Chefs d’inculpation très graves
En effet, dans ce projet de loi, il est question de « déchéance de la nationalité algérienne acquise ou d’origine qui sera applicable à tout Algérien qui commet, en dehors du territoire national, des actes portant volontairement de graves préjudices aux intérêts de l’État ou qui portent atteinte à l’unité nationale ».
A savoir que cette mesure s’applique également à « celui qui active ou adhère à une organisation terroriste ainsi que celui qui la finance ou qui en fait l’apologie » et à tout Algérien « qui collabore avec un État ennemi ». Selon le texte présenté le 3 mars en cours par le ministre algérien de la Justice, Belkacem zeghmati.
« Même les harkis n’ont pas été déchus de leurs nationalités »
Bien qu’il faille un très long parcours pour que cette initiative très controversée n’aboutisse, le tollé était général notamment dans les rangs des Algériens à l’étranger qui se sentent sous l’épée de Damoclès des abus d’une loi, laquelle une fois votée, peut déchoir un citoyen algérien de sa nationalité. Infamie suprême.
« Un Algérien authentique préférera être exécuté en raison des crimes qu’il a commis. Mais il refusera qu’il soit déchu de la nationalité pour laquelle ses pères et grands-mères se sont sacrifiés », assure un avocat et militant des droits de l’Homme. Arguant que « même les harkis n’ont pas été déchus de leur nationalité d’origine; alors, là, le reste des Algériens… »
« La nationalité est innée, définitive, irrévocable »

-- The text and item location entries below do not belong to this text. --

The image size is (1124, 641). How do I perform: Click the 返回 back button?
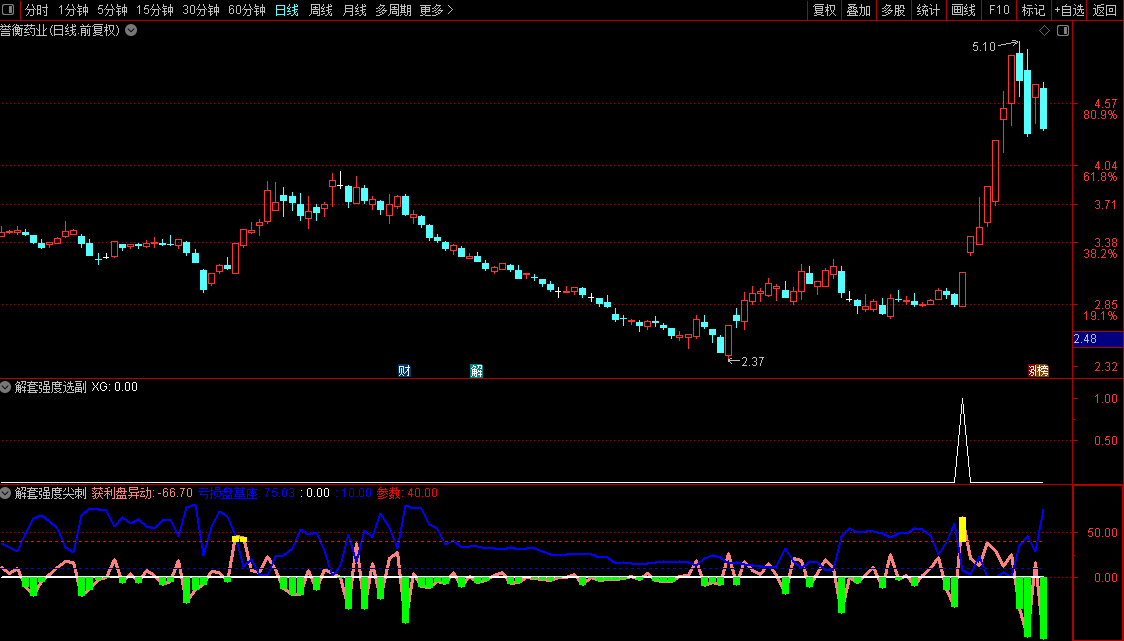(1105, 10)
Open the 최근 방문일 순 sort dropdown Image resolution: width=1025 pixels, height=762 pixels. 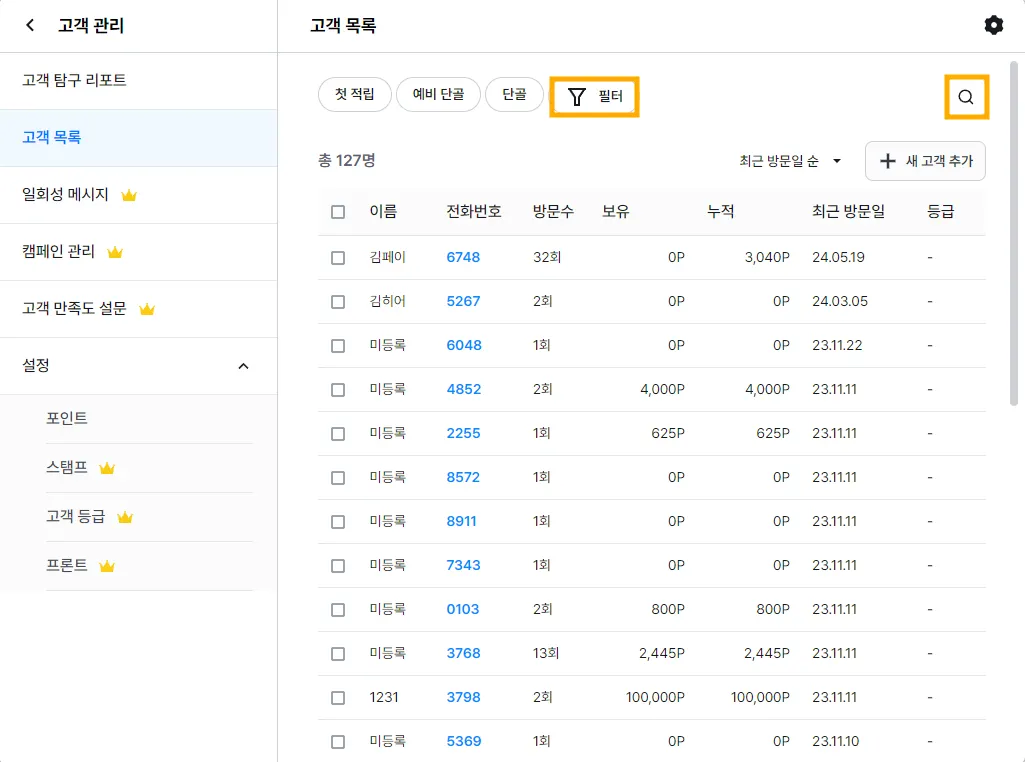pyautogui.click(x=790, y=161)
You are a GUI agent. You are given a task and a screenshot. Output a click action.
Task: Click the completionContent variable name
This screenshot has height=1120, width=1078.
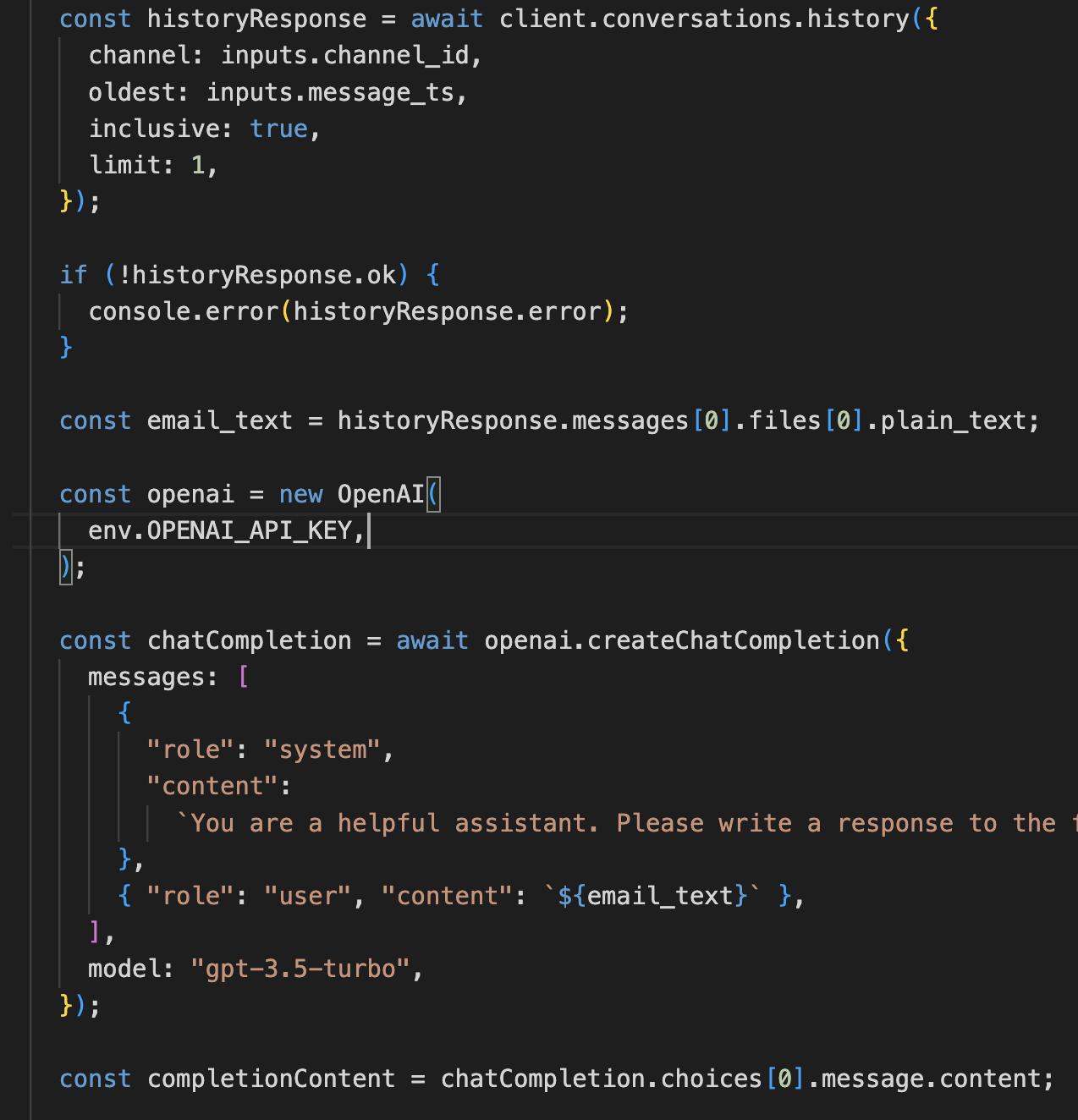coord(271,1079)
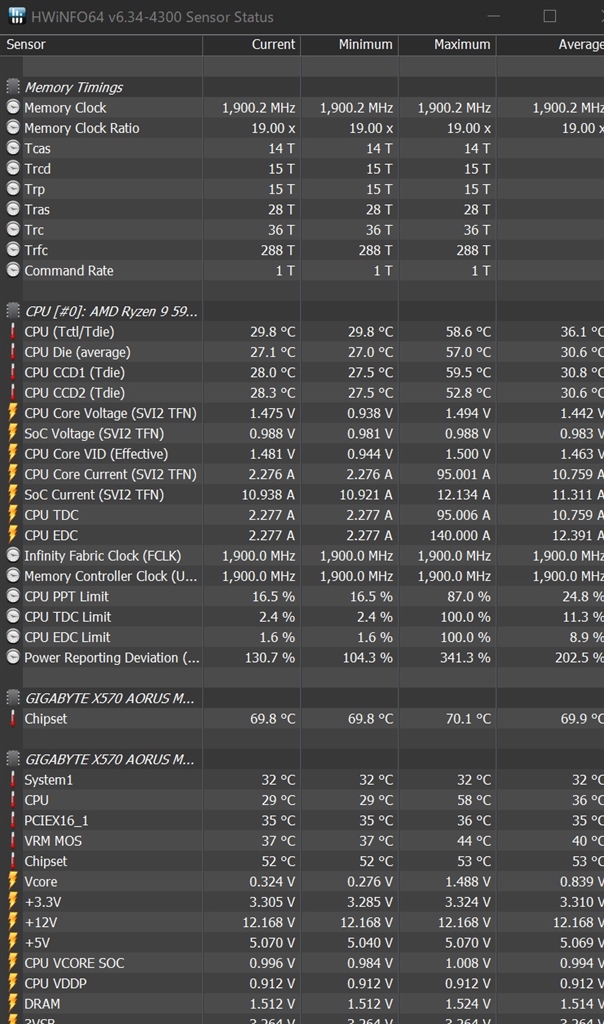Select the DRAM voltage row
Image resolution: width=604 pixels, height=1024 pixels.
pyautogui.click(x=302, y=1004)
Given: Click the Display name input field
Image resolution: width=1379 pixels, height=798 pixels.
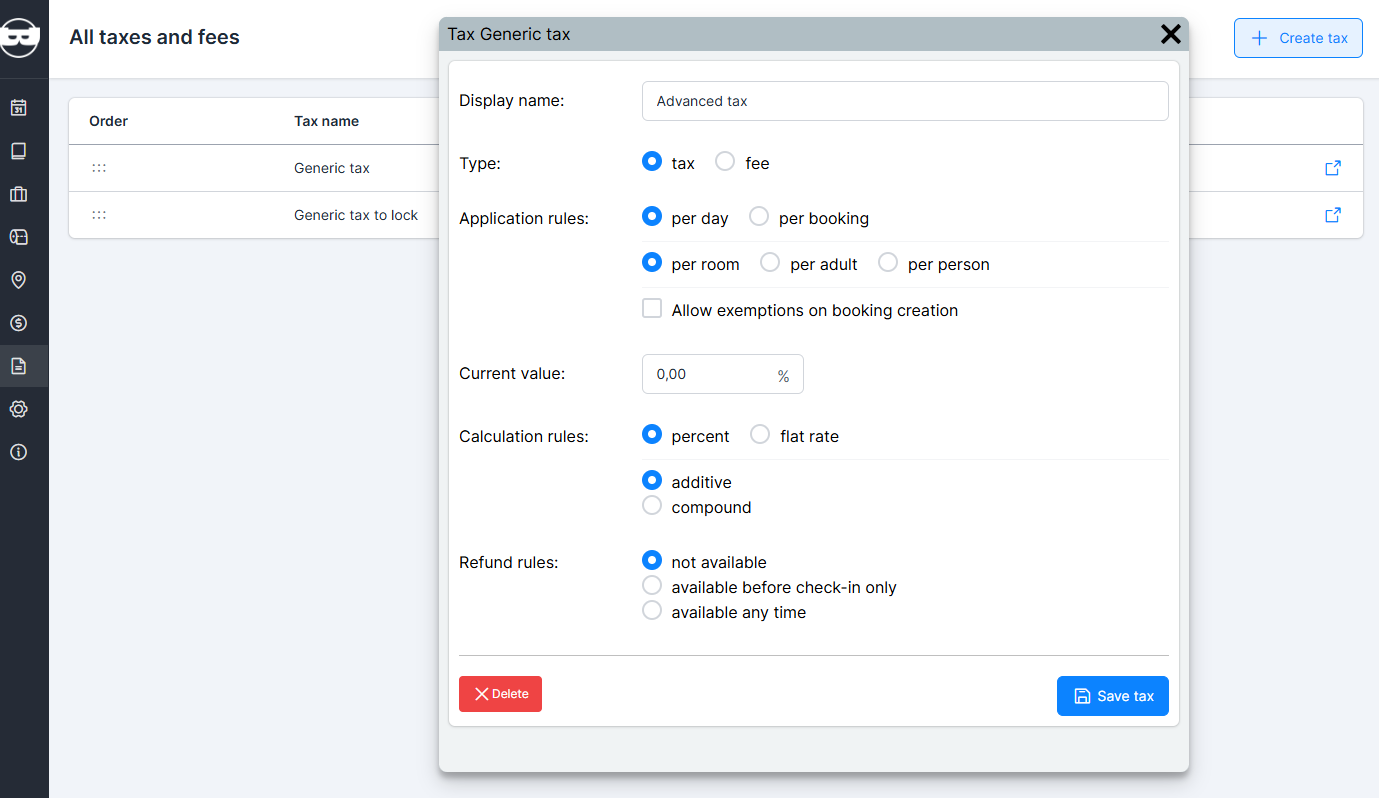Looking at the screenshot, I should [x=904, y=101].
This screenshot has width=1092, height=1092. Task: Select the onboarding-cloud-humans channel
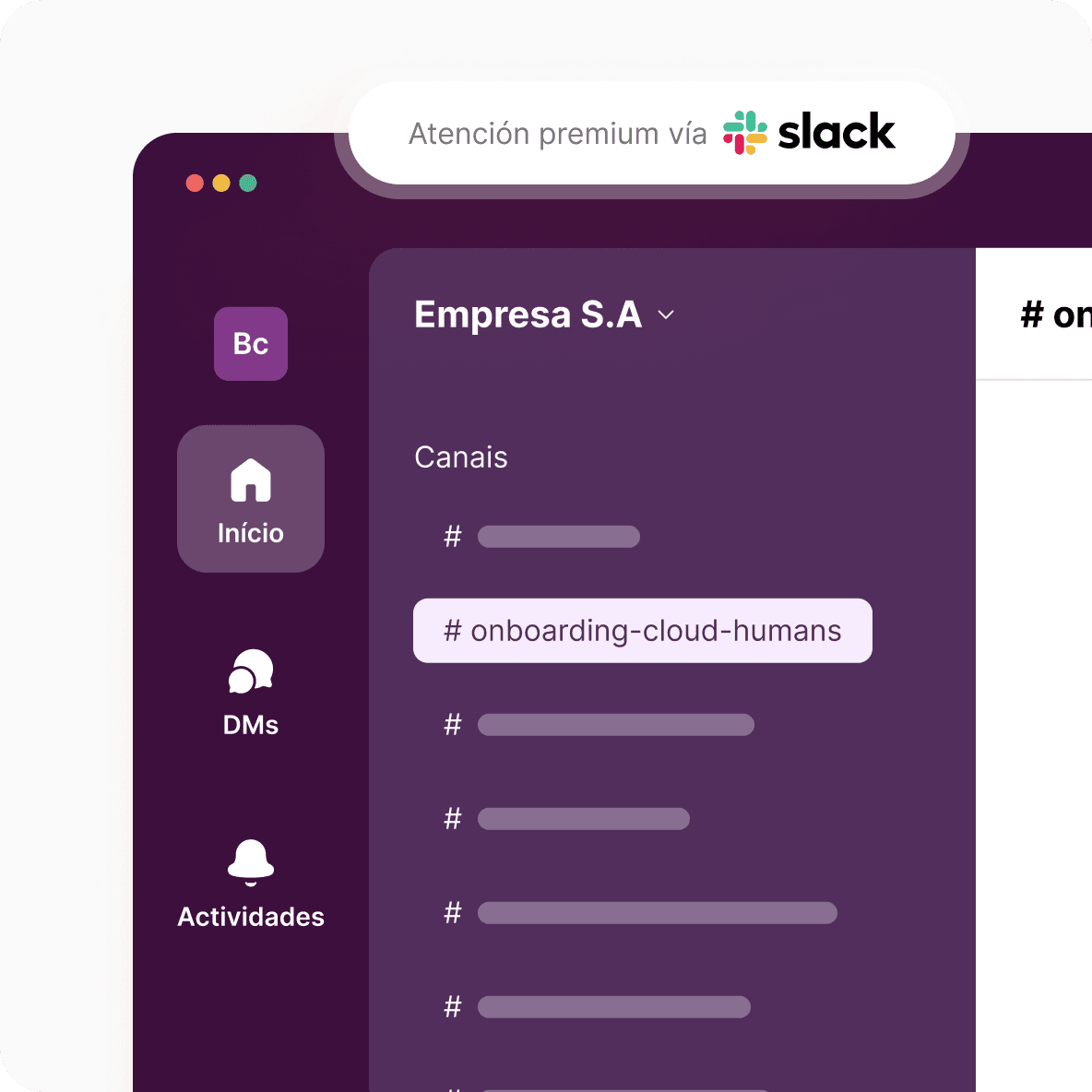642,630
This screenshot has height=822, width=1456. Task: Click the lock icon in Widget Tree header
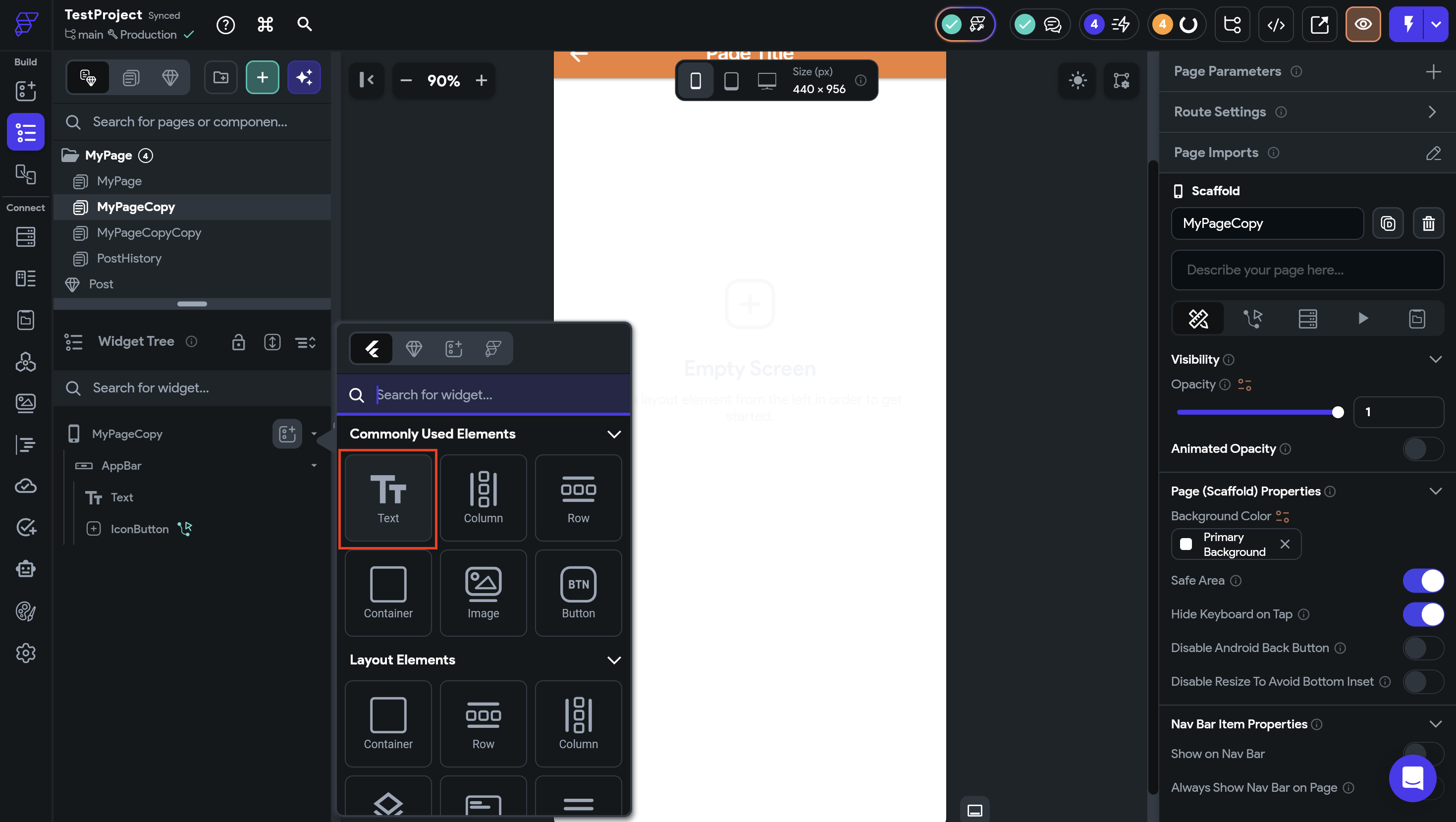pos(238,342)
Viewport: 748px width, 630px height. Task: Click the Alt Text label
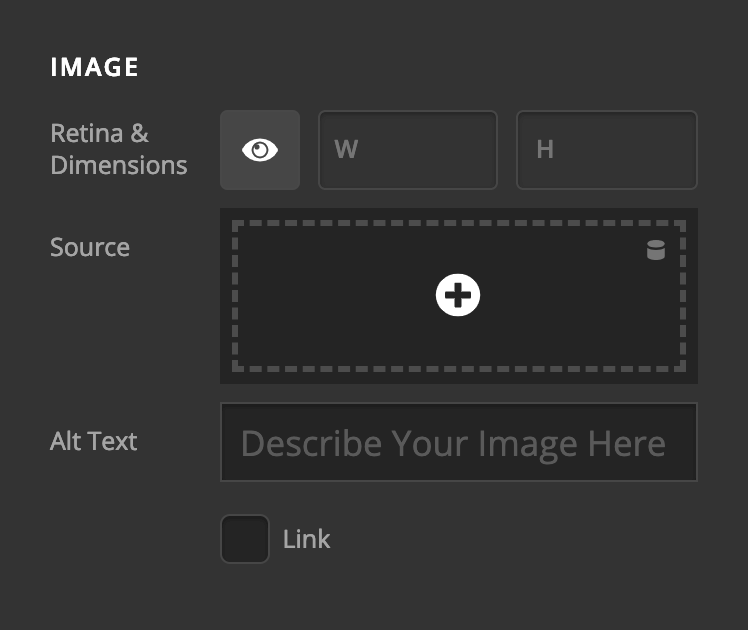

« La nationalité algérienne d’origine n’appartient à aucun pouvoir législatif ou exécutif. Elle est innée, naturelle, définitive, irrévocable, intangible, inaliénable et ne peut faire l’objet d’aucune déchéance », s’est écrié le Dr Yacine Terkmane, président du Conseil régional de l’ordre des médecins de Blida.
« L’Avant-projet de loi introduit, en outre, une discrimination entre les Algériens. Dorénavant, il y aurait ceux qui commettent des actes répréhensibles à l’intérieur du territoire national et d’autres qui les commettent en dehors », précisait-il.
Pour sa part, le quotidien arabophone El Watan rappelle que cette procédure avait déjà été réclamée en 2016 par un député. Mais Premier ministre de l’époque, Abdelmalek Sellal, s’était montré intraitable: « personne ne peut être déchu de sa nationalité d’origine. De plus, la loi algérienne est en phase avec le droit international, qui consacre la nationalité comme un des droits de l’homme ».
Soupçons
En vérité, c’est le chef d’inculpation « atteinte à l’unité nationale » qui fait polémique. Car, « il a servi de prétexte juridique pour l’emprisonnement de centaines de de Hirakistes », selon la Ligue algérienne pour la défense des droits de l’Homme.
En effet, ce même chef d’inculpation est perçu par une partie de l’opinion publique comme une lourde menace sur la liberté d’expression; ainsi qu’une manœuvre politique pour faire peur à la diaspora. Dans le dessein de voire arrêter la mobilisation des Algériens à l’étranger.